Goodell welcomed the protections for retail workers and tougher laws on those who sell goods found to have been stolen from retail stores, but said the budget bill isn’t dealing with what he sees as the root cause of the retail crime explosion that has hit the state, but hit New York City and other bigger cities in the state the hardest.

“We talk about retail theft and I think those changes are positive and I commend my colleagues,” Goodell said. “Yet we have district attorneys who issue Day 1 memos listing all the crimes they were elected to enforce that they will not enforce, including retail crime, and then we see an explosion. We eliminated bail for over 400 crimes and we made it extraordinarily difficult for district attorneys to meet the discovery requirements under extraordinarily tough circumstances and then we say. ‘Why are all these serious crimes going up?’ Before my colleagues correct me by saying rape, robbery, murder and violent crimes go down, I say we still have bail for those.”

RENEWABLE ENERGY SITING CHANGES

A.8808C/S.8308 makes changes to place more focus on agrivoltaic projects that can provide solar power without making farmland useless. It also increases clean air permits that Goodell said simply add to the cost of doing business and living in New York state. It also includes changes to the way renewable energy projects are handled, overhauling a previous overhaul of the siting process under former Gov. Andrew Cuomo. Goodell opposed the changes, saying they simply increase the loss of local control over renewable energy siting that began under Cuomo.

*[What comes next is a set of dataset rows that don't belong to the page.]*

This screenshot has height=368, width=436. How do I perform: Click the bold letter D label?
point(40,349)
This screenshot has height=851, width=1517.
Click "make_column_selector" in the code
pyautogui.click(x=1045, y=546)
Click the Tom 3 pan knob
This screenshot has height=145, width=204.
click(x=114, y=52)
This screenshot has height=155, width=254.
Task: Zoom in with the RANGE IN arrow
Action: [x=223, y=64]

“This bill continues and expands the Article 10 process we started a few years ago to eliminate local control over green energy projects without adding provisions that say we should focus on green energy where it does the least damage, like on brownfield sites, right? Or abandoned industrial sites?” Goodell said.

Goodell was also critical of the state’s continuation of the film tax credit at the expense of other programs that could help more businesses in the state that provide permanent jobs. A.8809/S.8309 also increases taxes on little cigars and makes changes to the state’s marijuana taxes on THC in edible marijuana products.

“Often I know people, when we stand up here and say we need to focus our priorities on what’s important and we need to cut spending, we need to cut taxes, we need to help businesses with the unemployment fund which has a huge multibillion dollar deficit, an appropriate question back is where are you getting the money from?” Goodell said. “Right now New York state spends $1.1 billion in support of the film and theater industry. And these by definition are temporary jobs.